The more fiscally conservative nations pushed for a lower overall level of funding in the long-term budget and a higher ratio of loans to grants in the recovery fund. While they did not get everything they wanted, they secured enough concessions to sign off on the deal, including significant increases to the rebates they receive on their budget contributions — a throwback to 1984, when Thatcher secured discounts on the UK’s budget contributions.
However, the disagreements at the summit were not just north-south in nature. Another dimension of dispute was east-west, with Eastern European states like Hungary and Poland pushing back on Michel’s warning that future funding should be conditional on respect for the rule of law and wider governance.
Merkel argued that it is vital for the bloc to come together in the face of its worst shock for decades.
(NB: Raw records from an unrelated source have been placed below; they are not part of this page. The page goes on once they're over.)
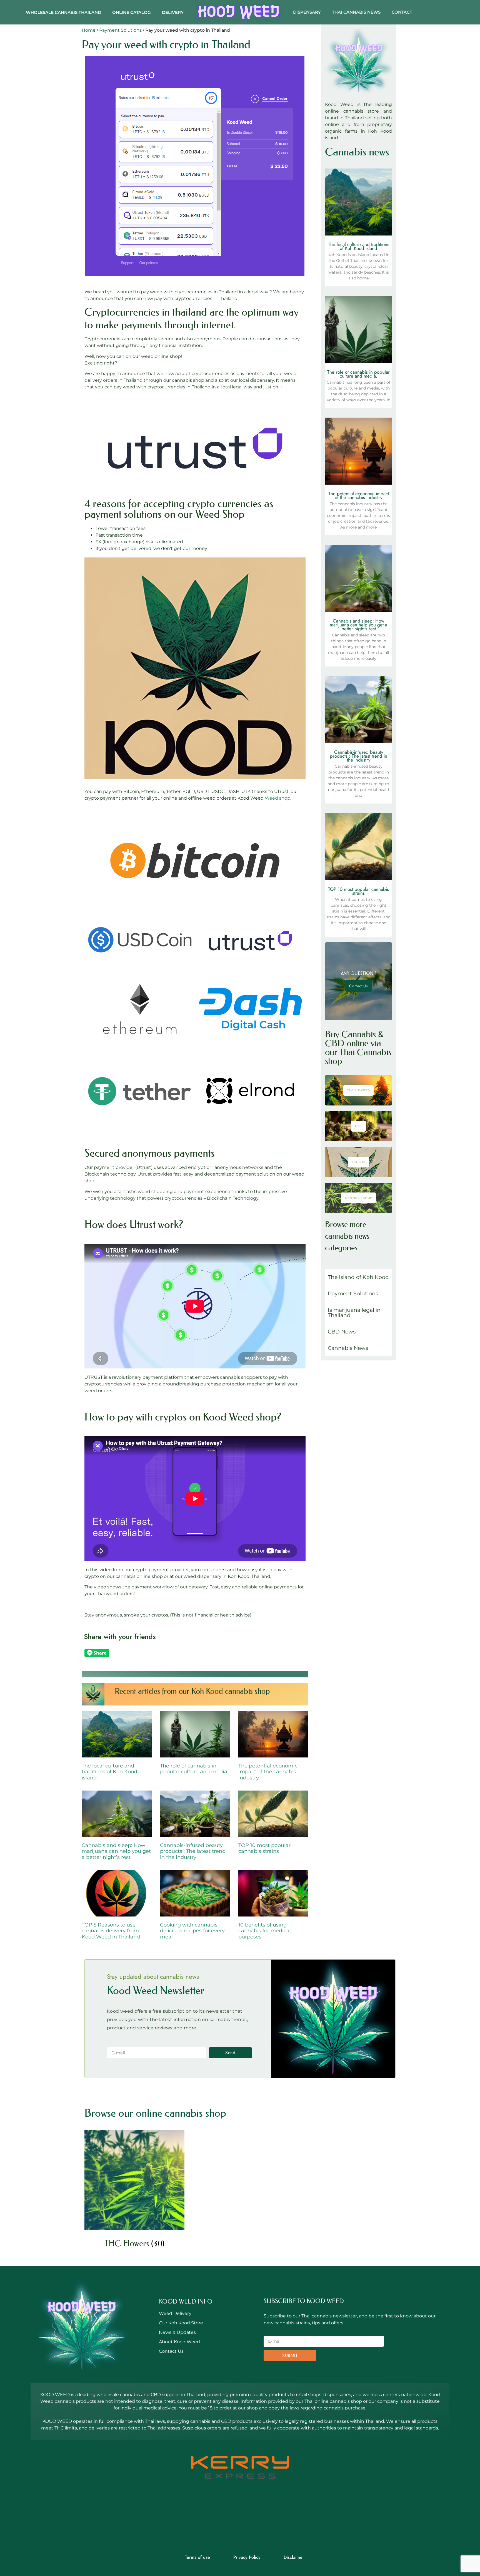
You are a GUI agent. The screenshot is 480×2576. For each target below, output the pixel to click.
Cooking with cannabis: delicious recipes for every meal (192, 1931)
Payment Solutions (120, 30)
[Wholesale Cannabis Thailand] (238, 12)
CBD (358, 1126)
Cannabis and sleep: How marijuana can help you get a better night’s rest (116, 1851)
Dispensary (307, 12)
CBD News (342, 1331)
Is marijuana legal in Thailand (354, 1312)
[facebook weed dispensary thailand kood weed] (224, 2517)
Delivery (173, 12)
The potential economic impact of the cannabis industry (268, 1772)
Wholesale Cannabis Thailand (63, 12)
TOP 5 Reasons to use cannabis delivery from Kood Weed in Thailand (111, 1931)
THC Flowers (358, 1090)
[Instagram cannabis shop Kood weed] (255, 2517)
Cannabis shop (358, 1198)
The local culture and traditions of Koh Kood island (109, 1772)
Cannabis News (348, 1348)
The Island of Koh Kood (358, 1277)
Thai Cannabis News (356, 12)
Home (89, 30)
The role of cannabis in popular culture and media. (194, 1769)
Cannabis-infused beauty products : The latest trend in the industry (193, 1851)
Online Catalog (131, 12)
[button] (256, 1654)
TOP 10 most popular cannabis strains (264, 1848)
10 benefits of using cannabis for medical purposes (264, 1931)
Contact (402, 12)
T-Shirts (358, 1162)
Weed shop (277, 798)
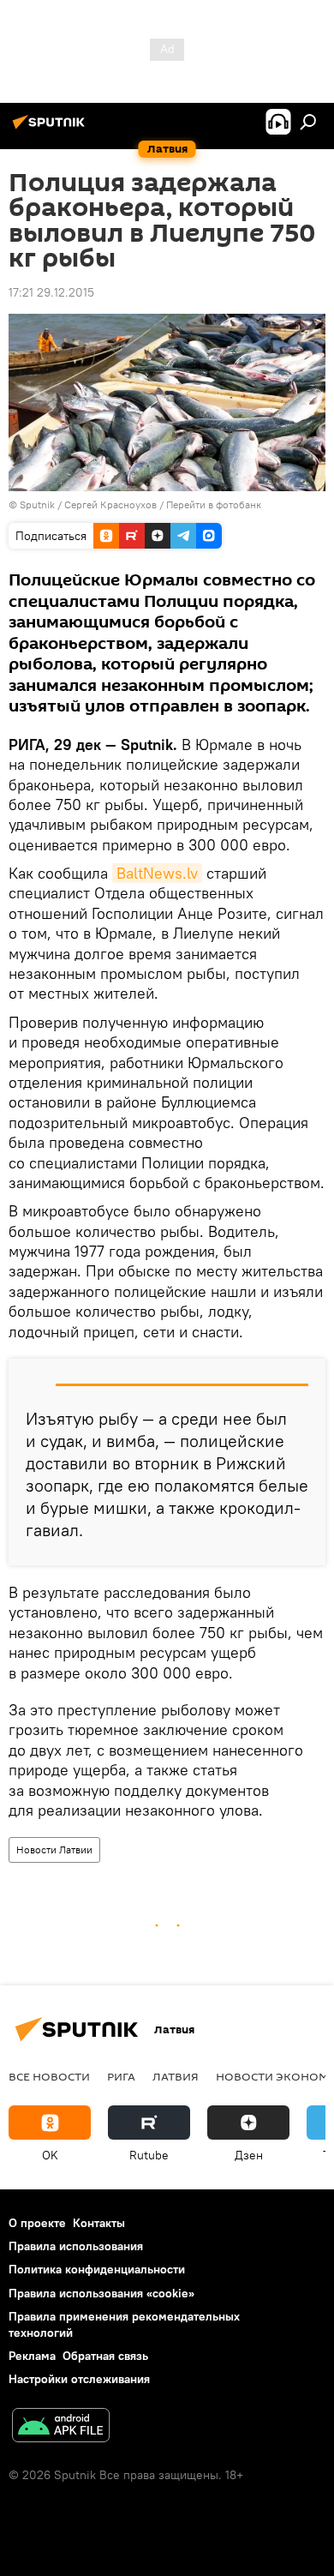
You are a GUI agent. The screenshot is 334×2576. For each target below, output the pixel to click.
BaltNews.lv (157, 873)
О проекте (37, 2223)
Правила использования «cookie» (101, 2293)
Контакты (99, 2223)
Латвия (175, 2076)
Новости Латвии (54, 1849)
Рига (121, 2076)
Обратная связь (105, 2355)
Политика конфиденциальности (97, 2269)
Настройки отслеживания (79, 2379)
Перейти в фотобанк (213, 504)
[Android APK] (61, 2427)
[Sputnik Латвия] (51, 128)
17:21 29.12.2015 (51, 292)
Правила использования (76, 2246)
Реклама (32, 2355)
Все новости (49, 2076)
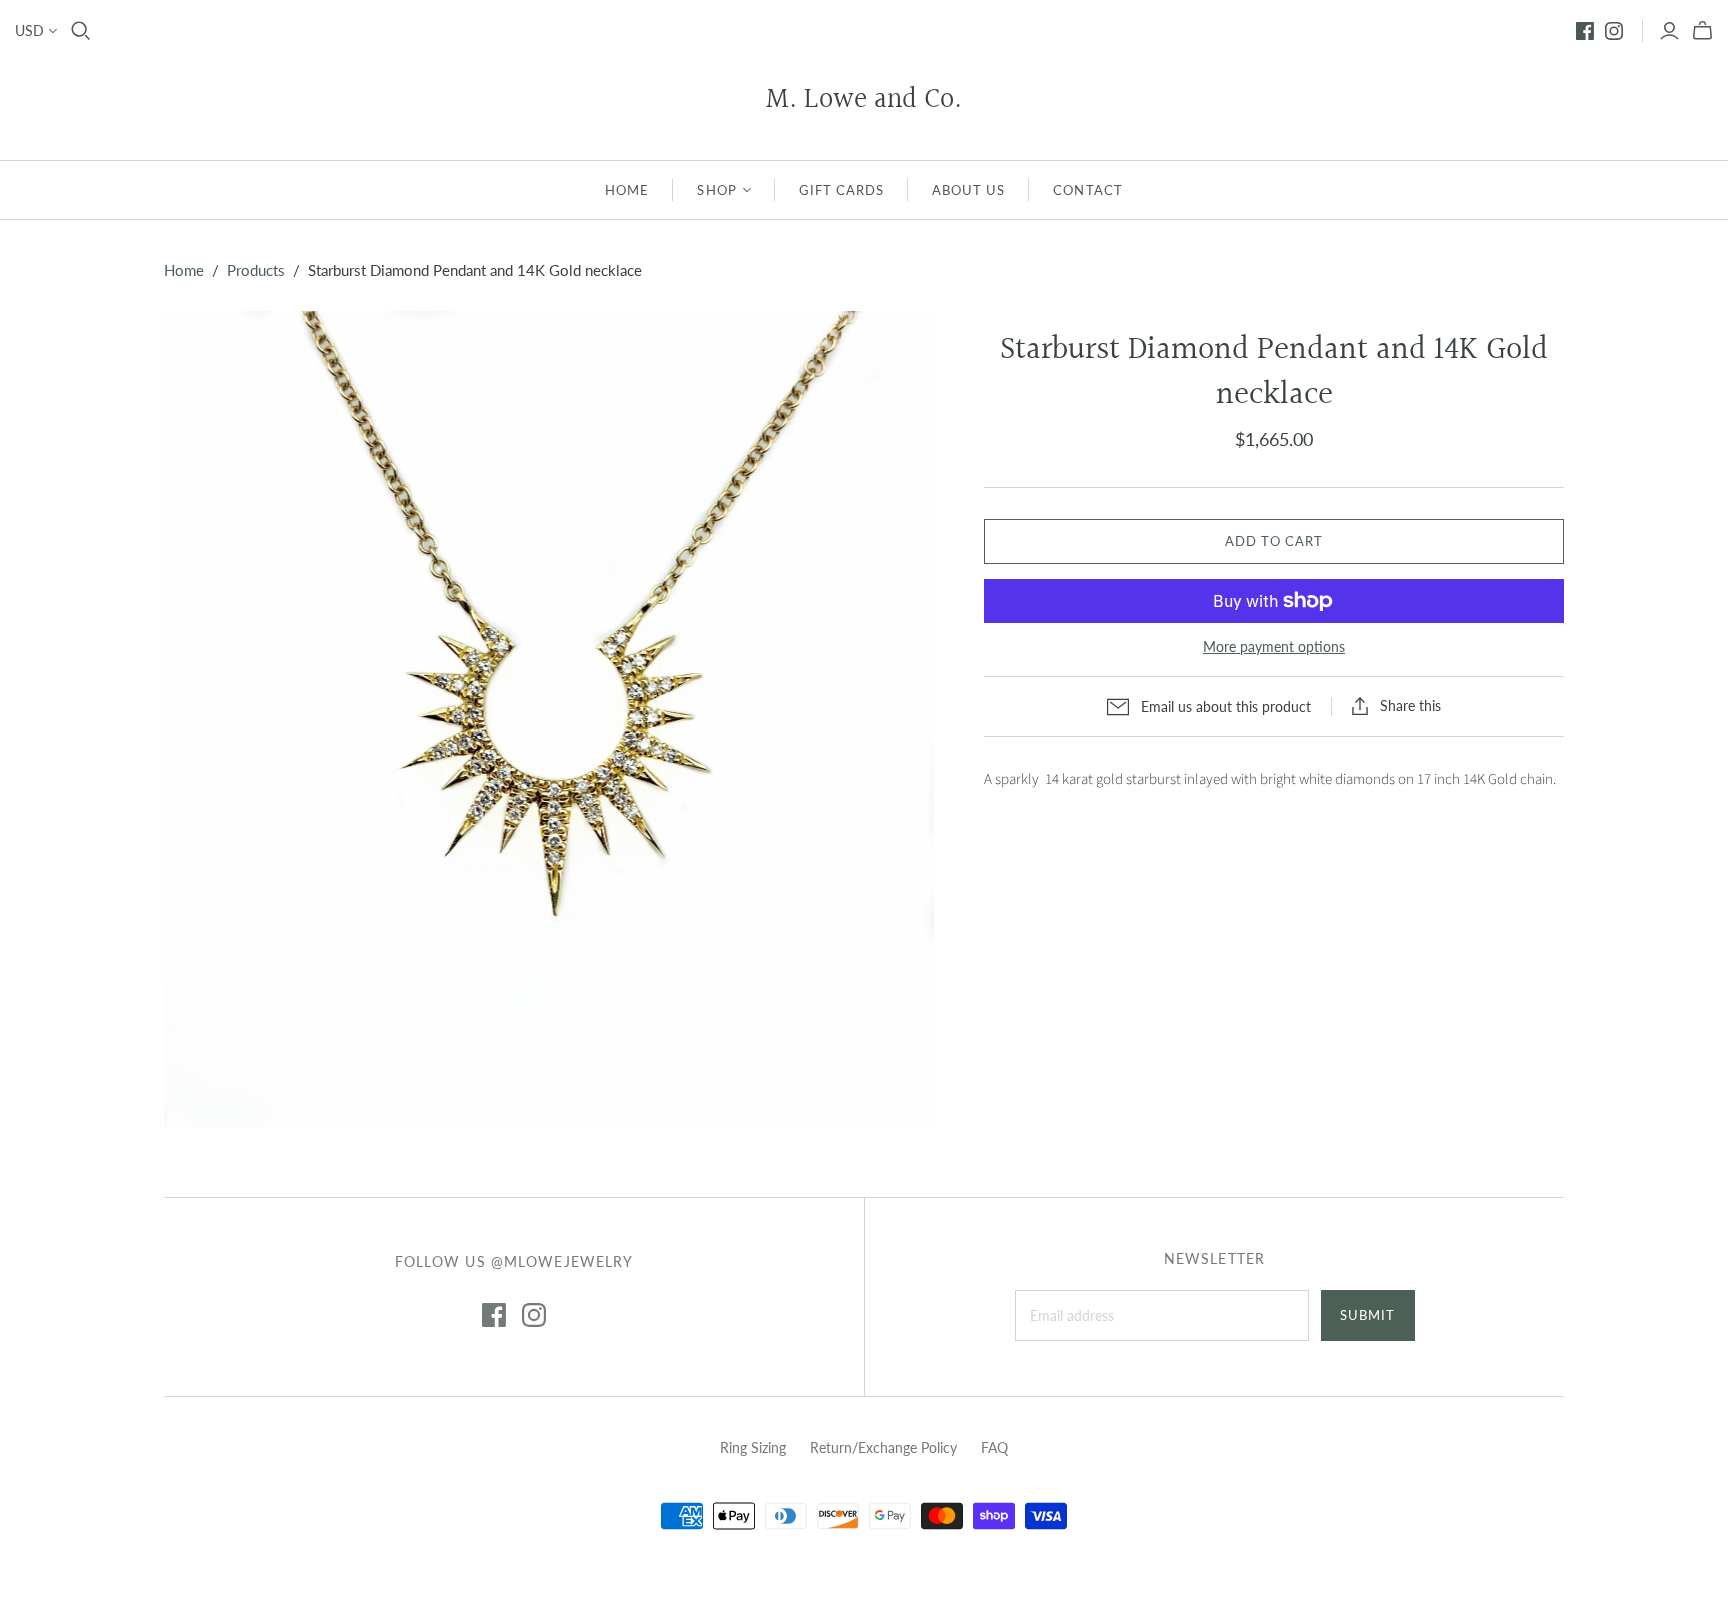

To get a deal on Tuesday, this principle was eroded during the summit. For instance, Poland watered down the proposed link between the post-pandemic recovery fund and the 2050 climate neutrality goal. Poland, which stands to gain €37 billion in grants, plus potentially several billion more from a “just energy transition fund” to move away from coal, is the only EU state not to have made the 2050 pledge.
The compromises on display underline how much the EU-27 took on board Merkel’s argument that Brexit is a warning, in the midst of their divisions, that it is vital for the bloc to come together in the face of its worst shock for decades. It is now likely that the package will spur not just economic recovery, but potentially also social solidarity, given that support for Brussels in some southern nations had fallen due to the lack of EU support at the beginning of the crisis. This underlined the need to regain public trust in states like Italy and Spain, not just rejuvenate growth.
- Andrew Hammond is an Associate at LSE IDEAS at the London School of Economics.